The path dependencies of the existing system of automobile-based mobility illustrate the principle of increasing returns (even at the point of lowering the long-range viability of economic, social and ecological systems) and have important implications for planning strategies to tackle climate change. The existing architecture of what Urry (Citation2004) terms ‘automobility’ is the result of a number of complex interactions between technological, socio-economic and political forces that has resulted in a particular arrangement that has persisted for over a hundred years. The large fixed costs of operations, maintenance and capital requirements of the production, service and distribution networks create a strong incentive to maximize output (and profit) over a long period of time to lower the high initial costs of planning, construction and operation. The complexity of the network yields a similar logic of maximizing returns due to the high initial learning curve. Modern, centralized planning for automobiles is technically demanding and has required its owners (typically the state, but also increasingly private companies) to spend many years becoming proficient, which in turn leads to focusing on optimization of the existing system rather than seeking out disruptive new innovations in transport planning.

The associated ecosystem of infrastructure suppliers for automobiles also creates powerful coordination effects. The infrastructure of automobility has strong positive externalities that draw in many other sectors creating an inter-linked network of dependency. Fundamental changes in the underlying architecture of automobile-based mobility threaten these relationships, creating a reinforcing cycle of reliance upon a very specific mode of transport. Finally, adaptive expectations play an important role in maintaining the existing technological path, in that the aggregate expectations of future developments can establish self-fulfilling prophecies.

The relevance of path dependencies and increasing returns to large-scale transportation infrastructure planning detailed in the following case studies will focus on two inter-related issues: induced demand and changes in land use. The exclusion of induced demand in ex-ante project assessments can generate wildly inaccurate assessment of travel-time savings (Goodwin, Citation1996; Cervero, Citation2003) leading to sub-optimal investment decisions. Induced demand is defined here as new traffic volume that results directly from the provision of new infrastructure (Litman, Citation2012). A recent study in Copenhagen demonstrated that modeling a 5% increase in induced demand in a dense urban area can wipe out nearly 40% of the projected travel time savings and lead to projected increases in CO2 emissions that are 75% higher than compared to model runs that exclude induced demand (Næss et al., Citation2012). Changes in land use are closely linked to transport modal choice, whereby automobile-based systems typically result in low density, carbon-intensive residential/firm location decisions and transport behavior (Newman & Kenworthy, Citation1996; Ewing & Cervero, Citation2010; Banister, Citation2011).

In sum, the basic problem addressed here is that despite nearly two decades of effort at the regional and municipal levels, carbon emissions from the transport sector continue to rise around the globe, and a central explanatory hypothesis is that path dependencies and increasing returns are a major contributory factor. The guiding research question investigated is: To what extent are the path dependencies of carbon-intensive modes of transport reflected in the large-scale transportation planning and investment goals of the city-regions? The following section describes the primary methods employed in the comparative case study, including case selection criteria, data collection and analysis techniques, and the limitations of the study.

> [LISTED ENTRIES]:

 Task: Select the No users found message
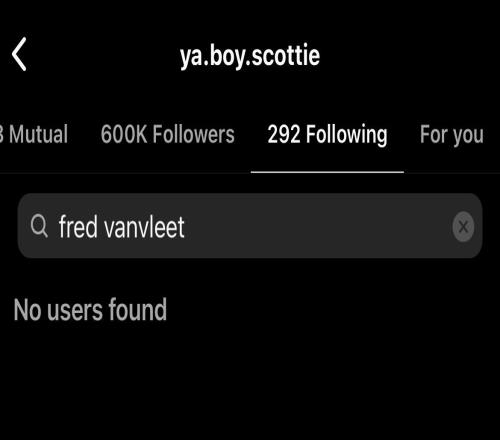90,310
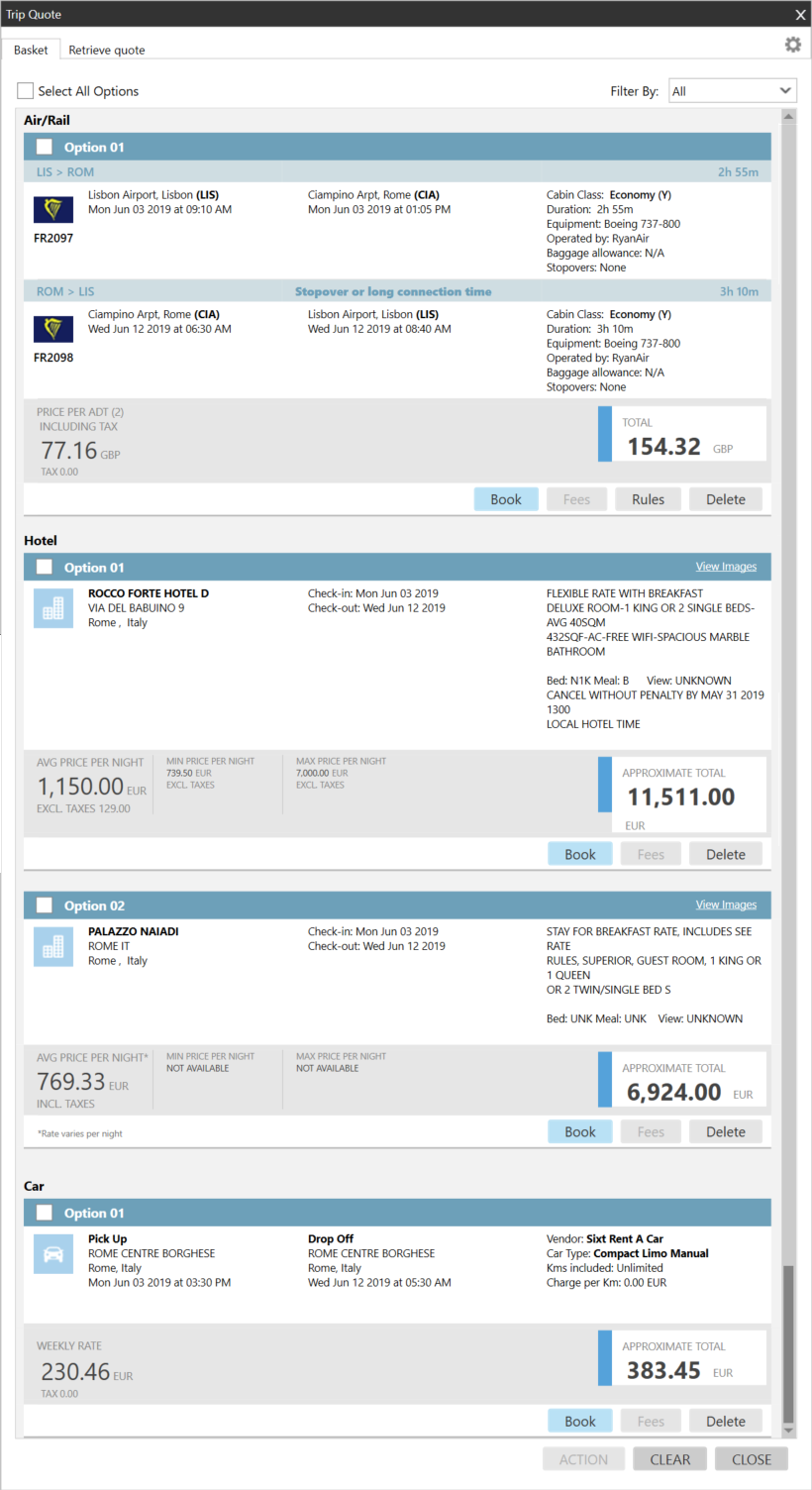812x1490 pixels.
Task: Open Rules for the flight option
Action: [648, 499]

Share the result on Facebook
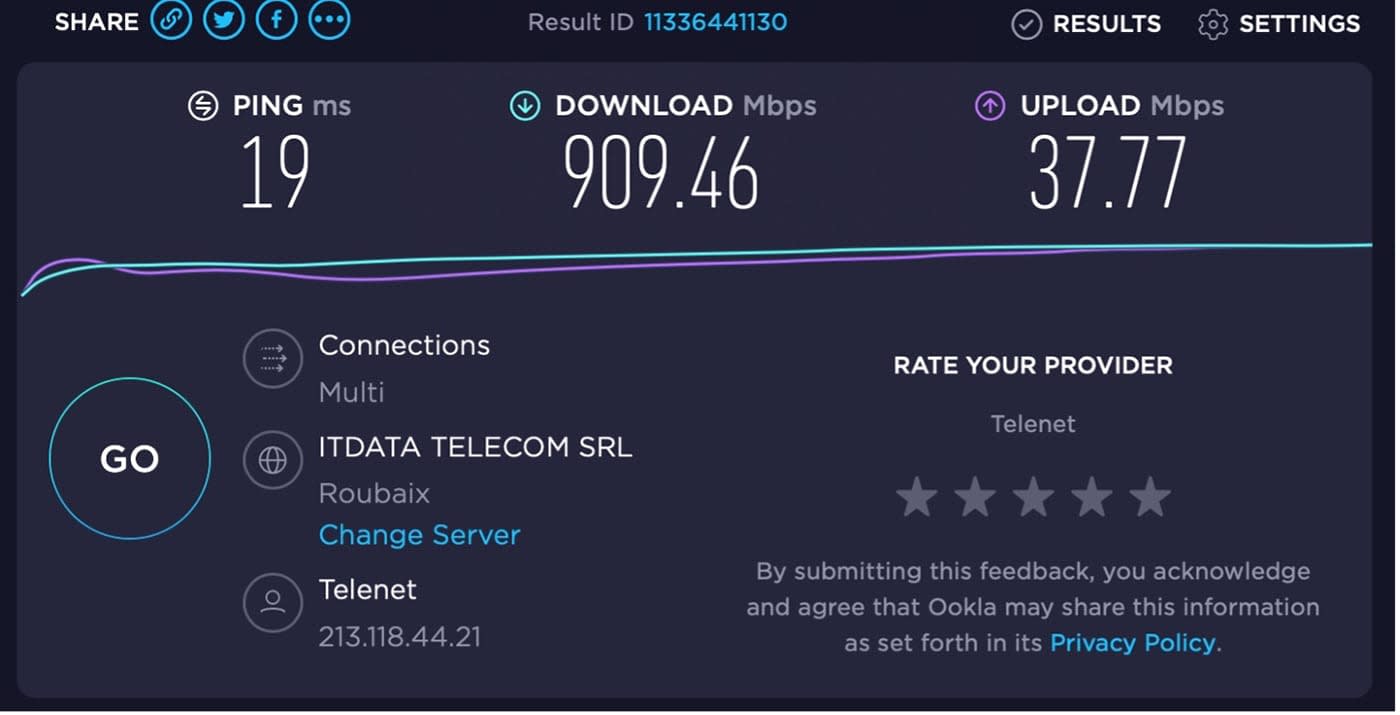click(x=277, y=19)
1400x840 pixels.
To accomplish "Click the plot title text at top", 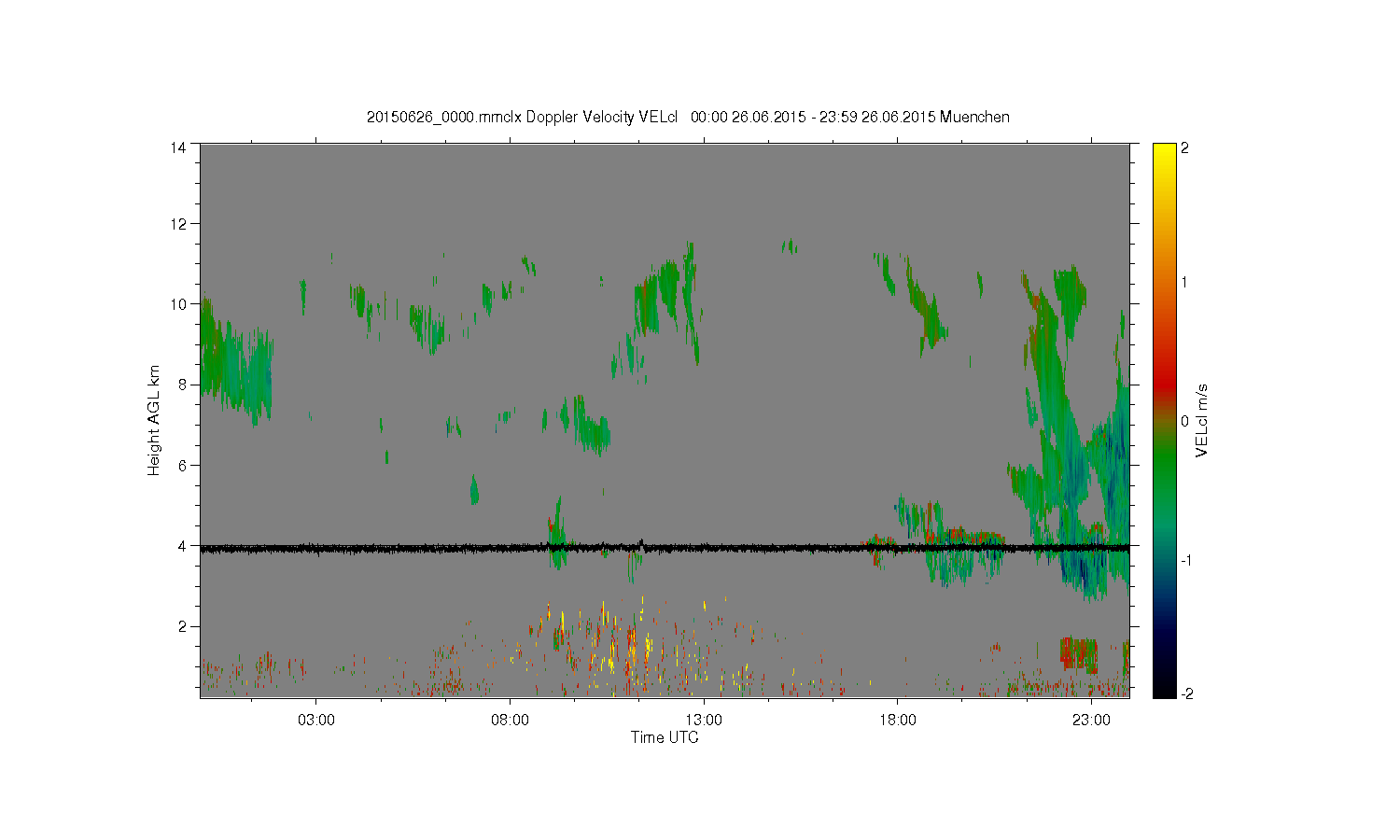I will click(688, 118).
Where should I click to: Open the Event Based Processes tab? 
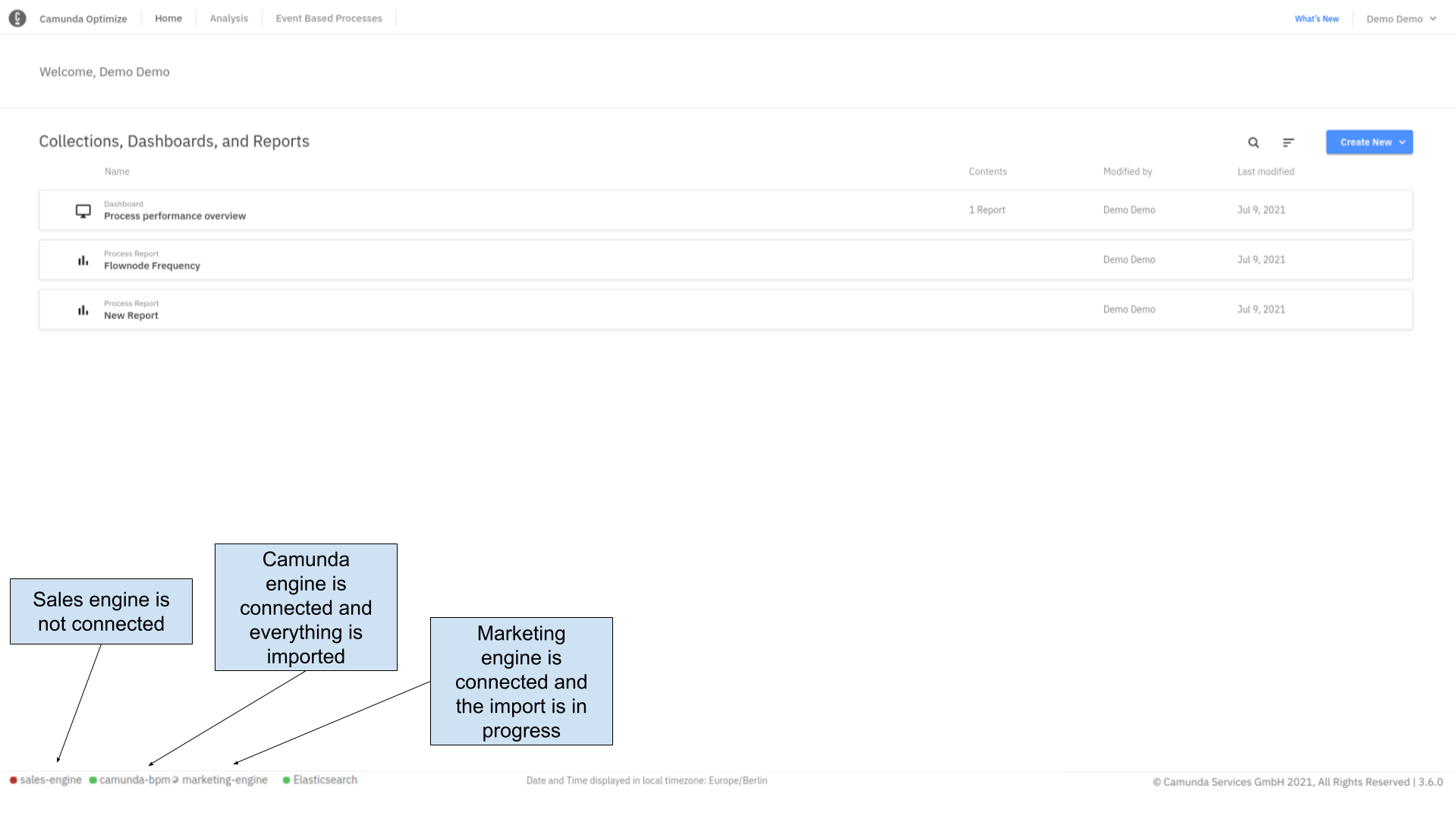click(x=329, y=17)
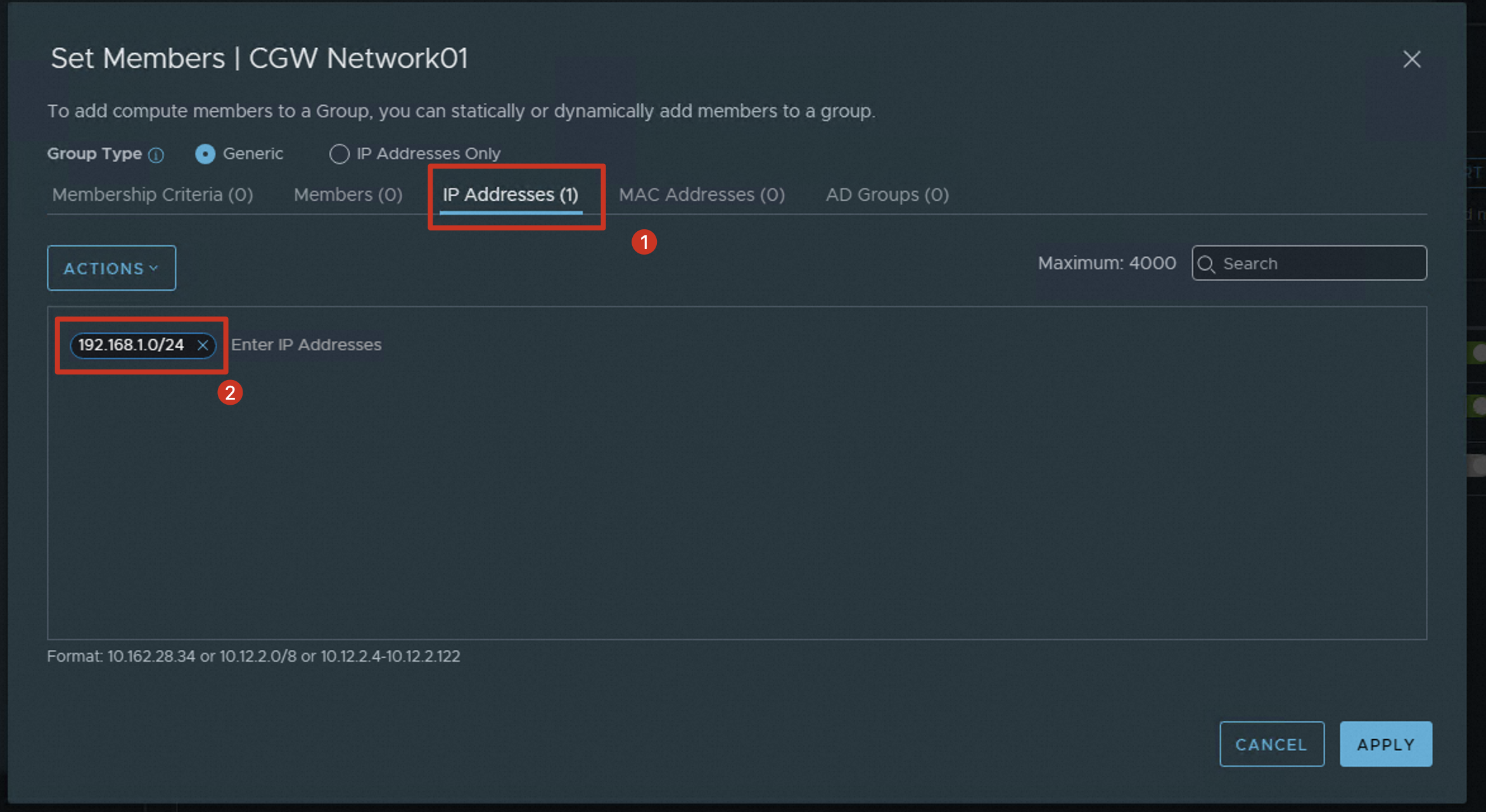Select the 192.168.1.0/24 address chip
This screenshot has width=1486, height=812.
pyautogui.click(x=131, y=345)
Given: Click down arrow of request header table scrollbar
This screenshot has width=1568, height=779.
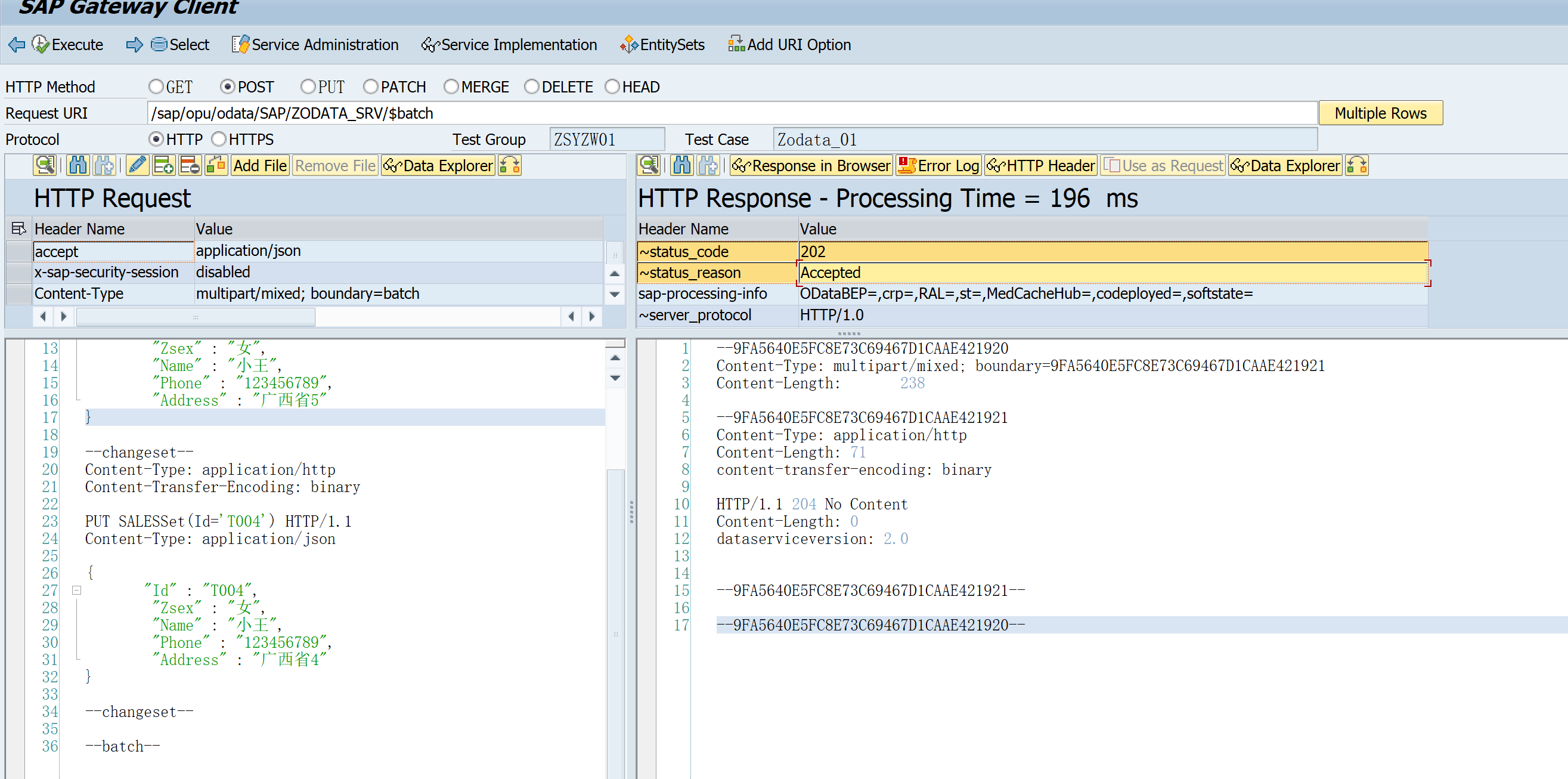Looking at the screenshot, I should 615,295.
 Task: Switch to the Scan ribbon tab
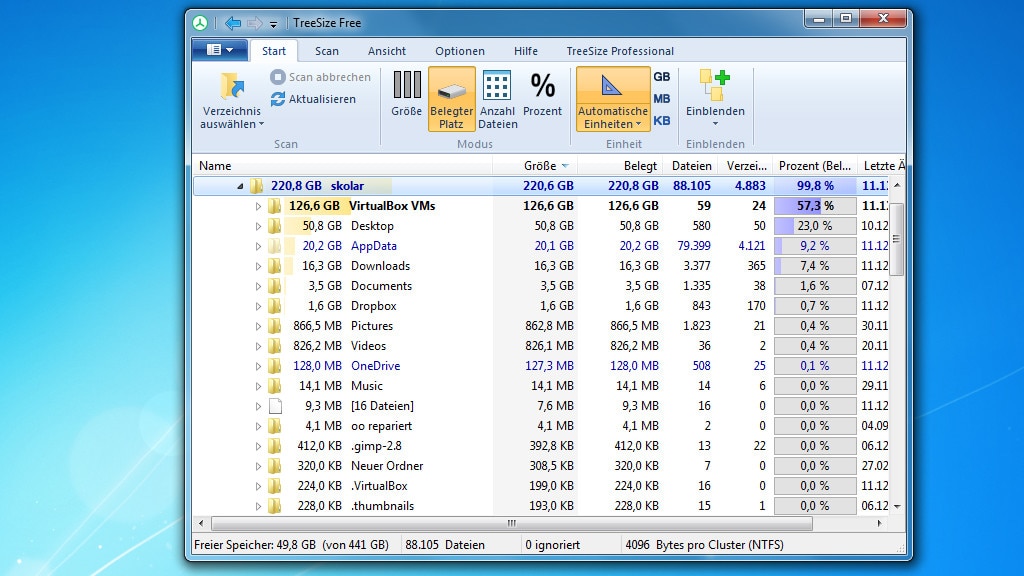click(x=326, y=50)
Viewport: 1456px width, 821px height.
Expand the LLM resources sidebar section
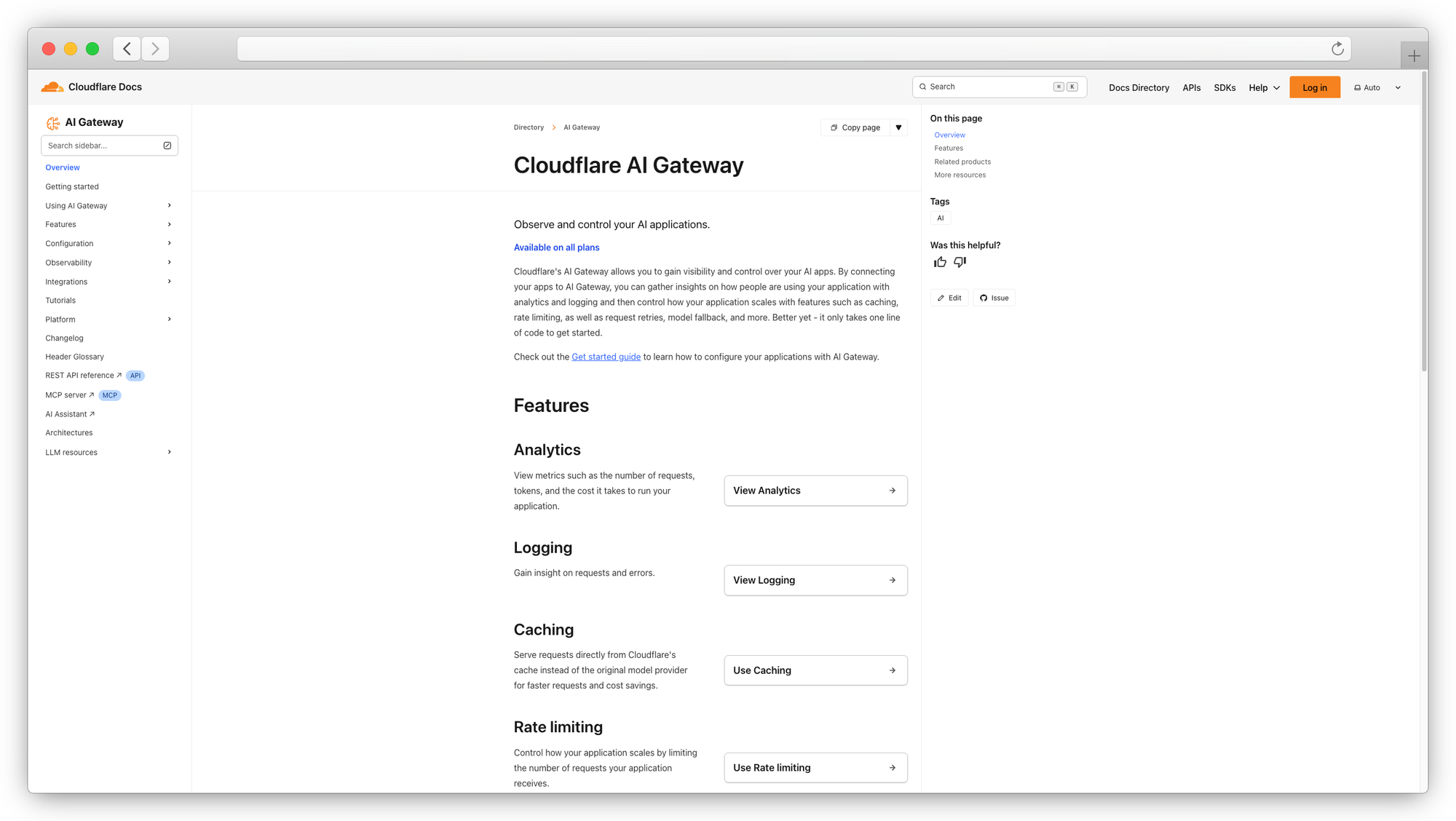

> [REQUIREMENTS]:
**A.** Answer these questions from the automobility text:
(i) For how long has the arrangement of automobility persisted?
(ii) According to the Copenhagen study, modeling a 5% increase in induced demand can wipe out nearly what share of the projected travel time savings?
(iii) On which two inter-related issues will the case studies focus?
**B.** Copy out the part of the automobility text that opens with the words containing "The associated ecosystem" and closes with "establish self-fulfilling prophecies.", renaming "coordination effects" as "network effects".

> [RESULTS OF THE TASKS]:
**A.**
(i) Over a hundred years.
(ii) Nearly 40%.
(iii) Induced demand and changes in land use.

**B.**
The associated ecosystem of infrastructure suppliers for automobiles also creates powerful network effects. The infrastructure of automobility has strong positive externalities that draw in many other sectors creating an inter-linked network of dependency. Fundamental changes in the underlying architecture of automobile-based mobility threaten these relationships, creating a reinforcing cycle of reliance upon a very specific mode of transport. Finally, adaptive expectations play an important role in maintaining the existing technological path, in that the aggregate expectations of future developments can establish self-fulfilling prophecies.